My concern with the neuroimaging literature, is that measures from functional or structural imaging are often used to measure individual differences, but it is rare to find any mention of reliability of those measures. In most cases, we simply don’t have any data on repeated testing using the same measures - or if we do, the sample size is too small, or too selected, to give a meaningful estimate of reliability. Such data as we have don’t inspire confidence that brain measurements achieve high level of reliability that is aimed for in psychometric tests. This does not mean that these measures are not useful, but it does make them unsuited for the study of individual differences.

I hesitated about blogging on this topic, because nothing I am saying here is new: the importance of reliability has been established in the literature on measurement theory since 1950. Yet, when different subject areas evolve independently, it seems that methodological practices that are seen as crucial in one discipline can be overlooked in another that is rediscovering the same issues but with different metrics.

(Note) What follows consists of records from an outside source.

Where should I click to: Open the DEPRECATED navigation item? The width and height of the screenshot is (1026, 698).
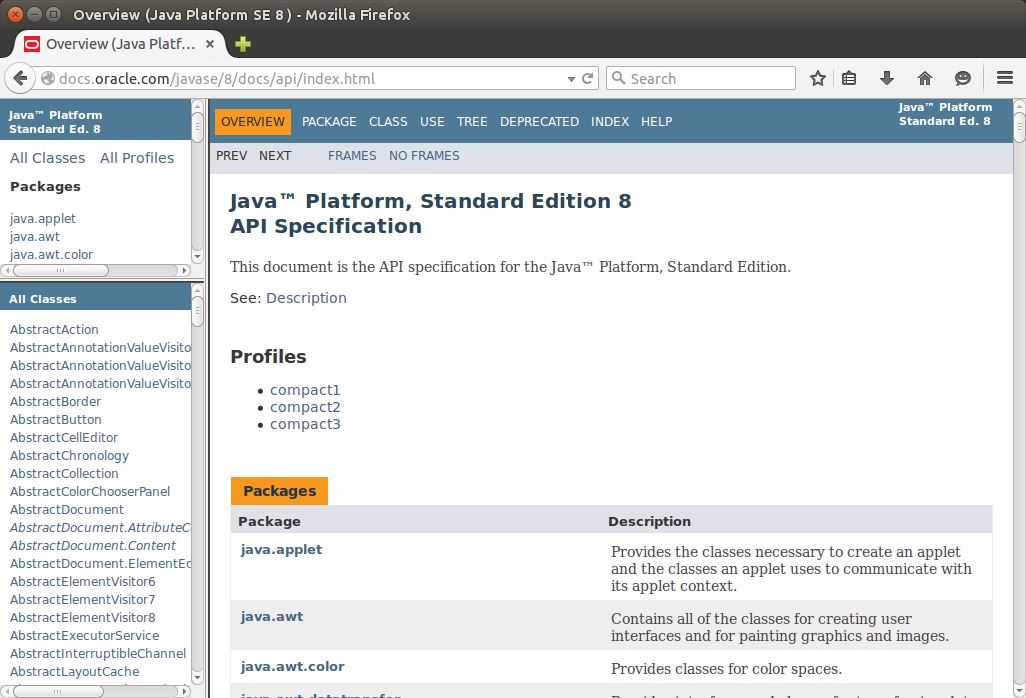point(539,121)
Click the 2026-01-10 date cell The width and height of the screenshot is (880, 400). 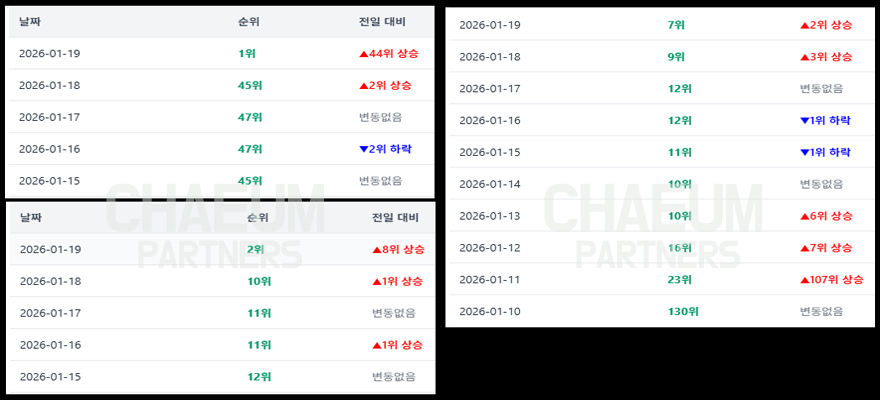[x=490, y=312]
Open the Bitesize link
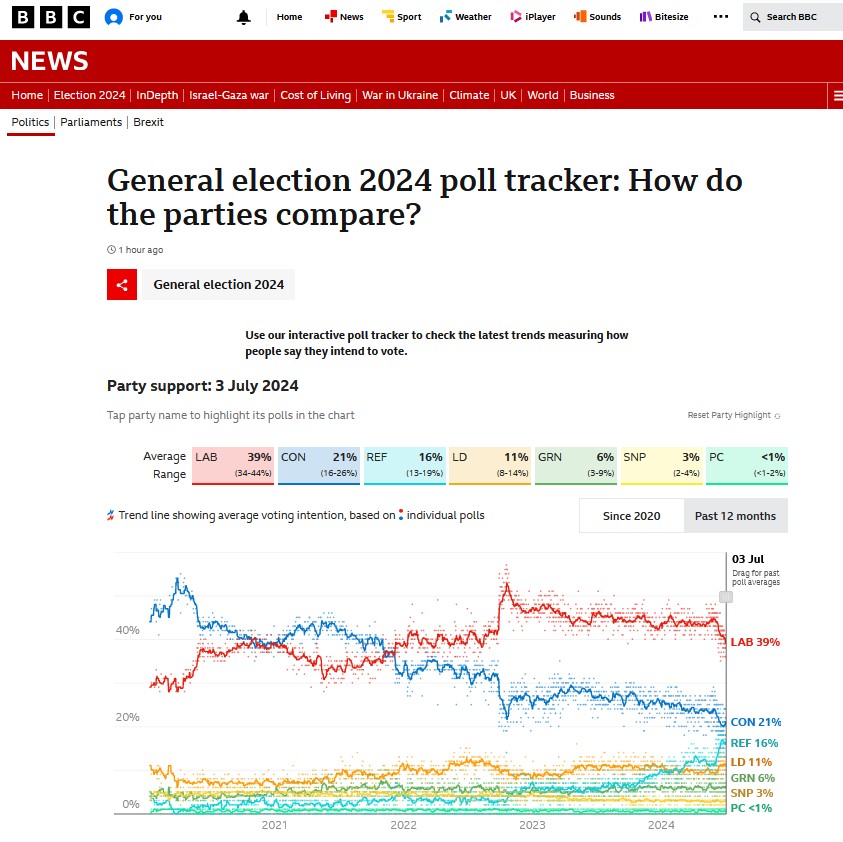Viewport: 843px width, 842px height. 664,17
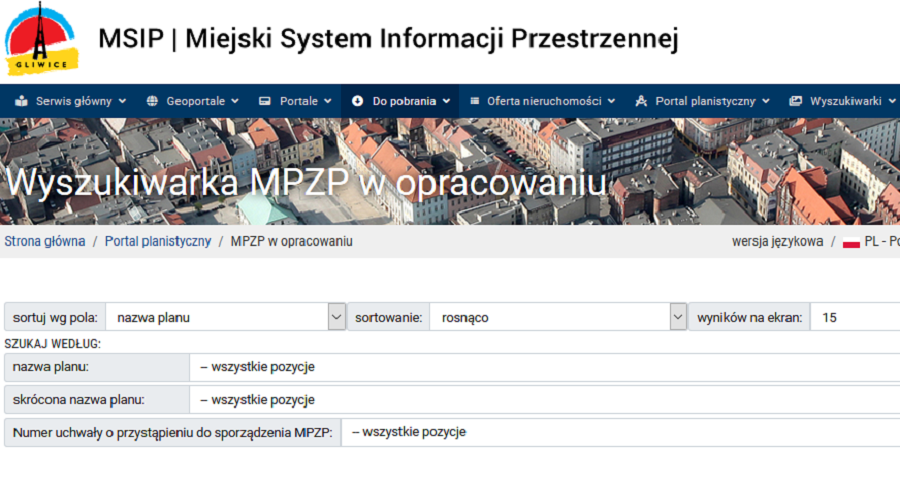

There are signs that things are changing, and we are seeing a welcome trend for neuroscientists to start taking reliability seriously. I started thinking about blogging on this topic just a couple of weeks ago after seeing some high-profile papers that exemplified the problems in this area, but in that period, there have also been some nice studies that are starting to provide information on reliability of neuroscience measures. This might seem like relatively dull science to many, but to my mind it is a key step towards incorporating neuroscience in the study of individual differences. As I commented on Twitter recently, my view is that anyone who wants to using a neuroimaging measure as an endophenotype should first be required to establish that it has adequate reliability for that purpose.

Further reading

This review by Dubois and Adolphs (2016) covers the issue of reliability and much more, and is highly recommended.
Other recent papers of relevance:
Geerligs, L., Tsvetanov, K. A., Cam-CAN, Henson, R. N. 2017 Challenges in measuring individual differences in functional connectivity using fMRI: The case of healthy aging. Human Brain Mapping
Nord, C. L., Gray, A., Charpentier, C. J., Robinson, O. J., Roiser, J. P. 2017 Unreliability of putative fMRI biomarkers during emotional face processing.Neuroimage.

Note: Post updated on 17th June 2017 because figures from R Markdown html were not displaying correctly on all platforms.